The Orthodox Christian journey

The Orthodox Church News Magazine

Editorial of Pascha-Pentecost 2007

Volume 43

“The Orthodox Church” News Magazine

Editorial of Pascha-Pentecost 2007

Volume 43

Our life in the Orthodox Church is best described as a journey. One of the most significant and interesting contemporary books about the Orthodox faith is titled The Orthodox Way. As Bishop Kallistos Ware, the book’s author, points out, one of the most ancient names for Christianity is “the Way.” This implies that to be Christian is to be on a journey. Bishop Kallistos writes: “Christianity is more than a theory about the universe, more than teachings written down on paper; it is a path along which we journey—in the deepest and richest sense, the way of life.”

Our Christian journey has again brought us through Great Lent to Pascha, the Resurrection of Christ. We now continue our journey through Pascha to the Ascension of our Lord and to Pentecost, the descent of the Holy Spirit. Sometimes the Christian journey is understood as the private and individual story of my relationship with God. Yet in truth the journey of Christians is never solitary. As we follow Christ, we journey with one another, we walk as the People of God. The journey is practical and not theoretical. The journey involves each Orthodox Christian, each Orthodox parish and diocese, and the Orthodox Church as a whole.

What is the Orthodox Church “as a whole” in America? We know that there is diversity as well as unity in American Orthodoxy. There are a variety of Orthodox Churches or “jurisdictions” in the United States and Canada. At the same time there is a unity of faith, expressed in the sharing of the same sacraments.

There are some who are content with the experience of diversity in unity, and unity in diversity in the context of the present “jurisdictional” distinctions. There are others who yearn for a deeper expression of Orthodox unity, for a fuller affirmation of the essential oneness of the Orthodox Church in North America. There are those who believe that a fully united self-governing Orthodox Church in North America is demanded by the Orthodox understanding of the Church.

The conference of Orthodox bishops convened in Chicago by the Standing Conference of Canonical Orthodox Bishops in the Americas [SCOBA] in October 2006 offered an opportunity to see Orthodoxy in America as a whole.

The program of the conference was simple in concept. The assembled bishops heard reports from each of the agencies and commissions established and endorsed by the Standing Conference of Bishops. None of the information was a secret—probably each of the hierarchs had seen much of the information before. Yet the presentation of the reports in the context of one meeting offered an opportunity to see the “whole picture.”

It became stunningly clear that much more was being accomplished on behalf of Orthodoxy as a whole in America than most people—even most hierarchs—realized.
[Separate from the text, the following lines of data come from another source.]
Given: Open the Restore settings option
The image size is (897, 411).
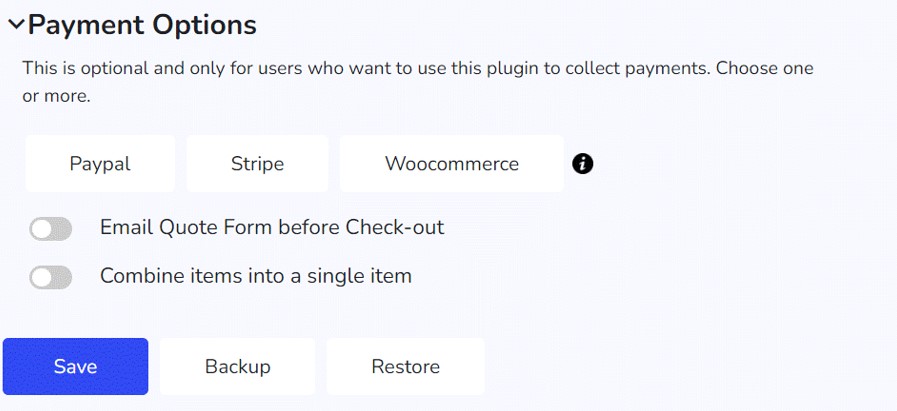Looking at the screenshot, I should 406,366.
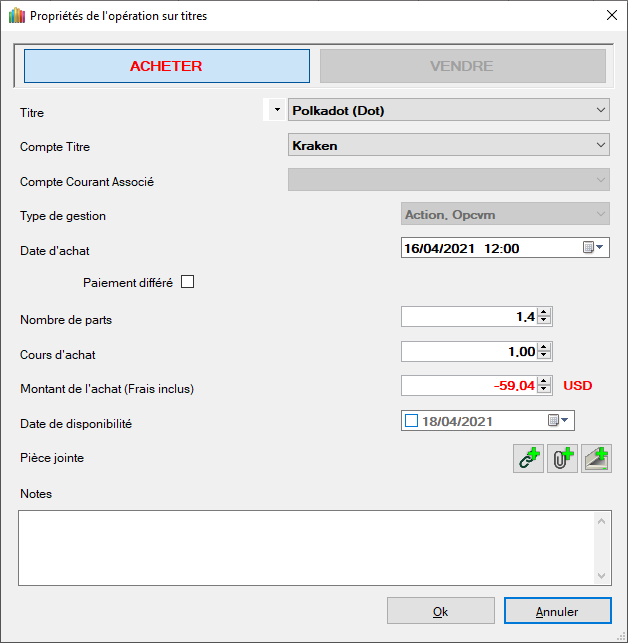Viewport: 628px width, 643px height.
Task: Decrease Cours d'achat with down arrow
Action: 544,356
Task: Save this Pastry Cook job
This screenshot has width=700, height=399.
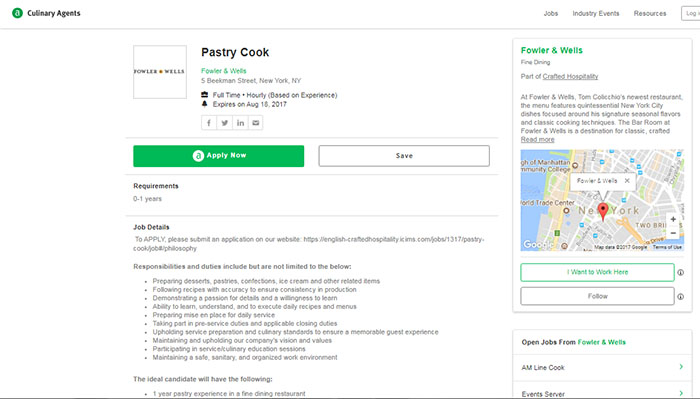Action: pos(404,156)
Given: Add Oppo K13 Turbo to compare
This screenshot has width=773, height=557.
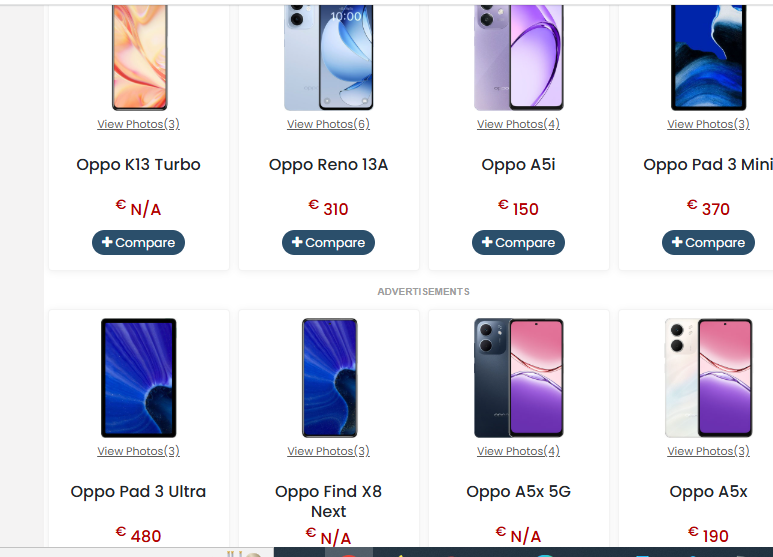Looking at the screenshot, I should coord(139,243).
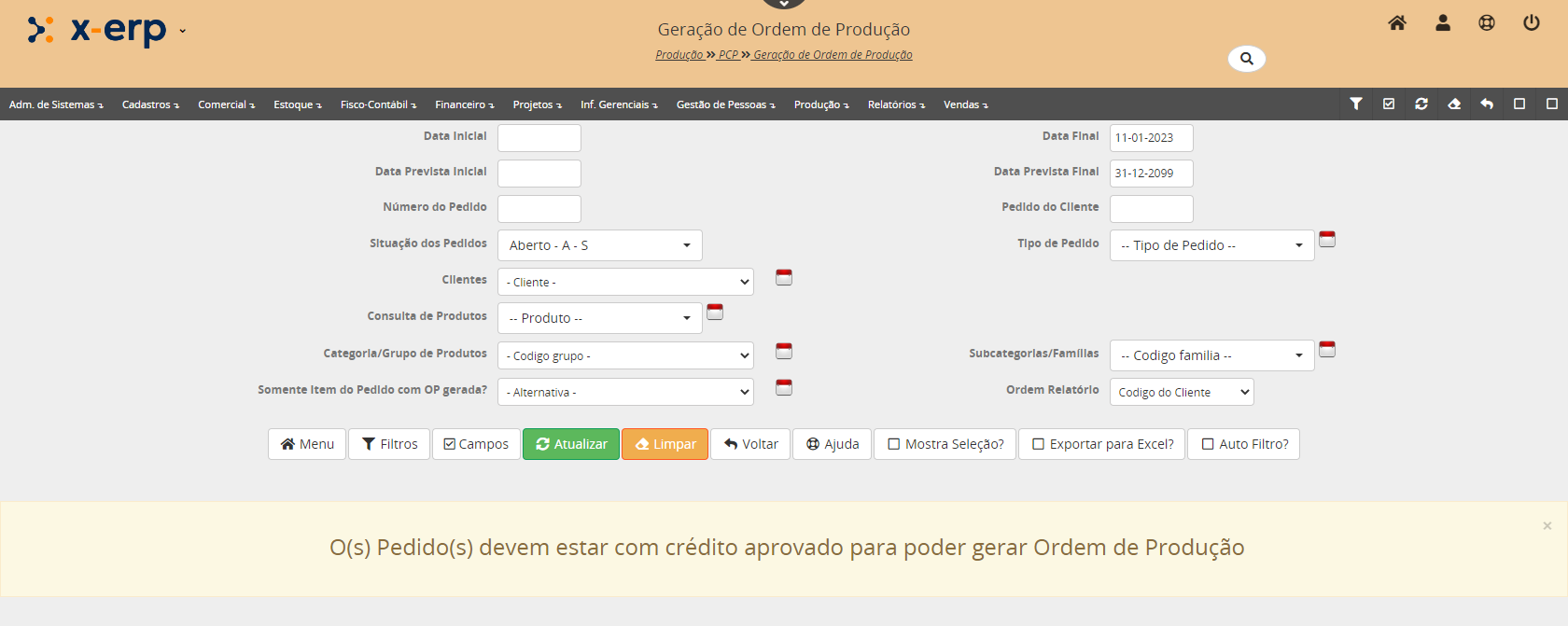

While we have jurisdictional distinctions and differences, while we have the reality of different and parallel and overlapping Orthodox ecclesial structures—we also have agencies and commissions working on behalf of Orthodoxy as a whole.

One way to characterize this common Orthodox mission and witness is to point out that the agencies and commissions of the Standing Conference of Bishops accomplish their work “as though” Orthodoxy in America is already fully united. And this common witness and mission is not only theory, it is not only written down on paper—it is also experienced daily, it is also manifested in real life and in real programs of charity and humanitarian aid, mission outreach and witness.

Thus the journey of Orthodoxy in North America is not at all at a dead end. We may well be moving too slowly for some, and too fast for others. Yet the movement forward is real. If we are faithful to the Gospel and to the will of Christ for the Church, we will be among the builders of Orthodox unity in North America, and our Church in America will be faithful and effective in its apostolic mission on this continent.

The conference of bishops last October in Chicago did not have Orthodox unity on its agenda. Its quiet testimony to Orthodoxy’s common witness and mission was therefore all the more miraculous and powerful.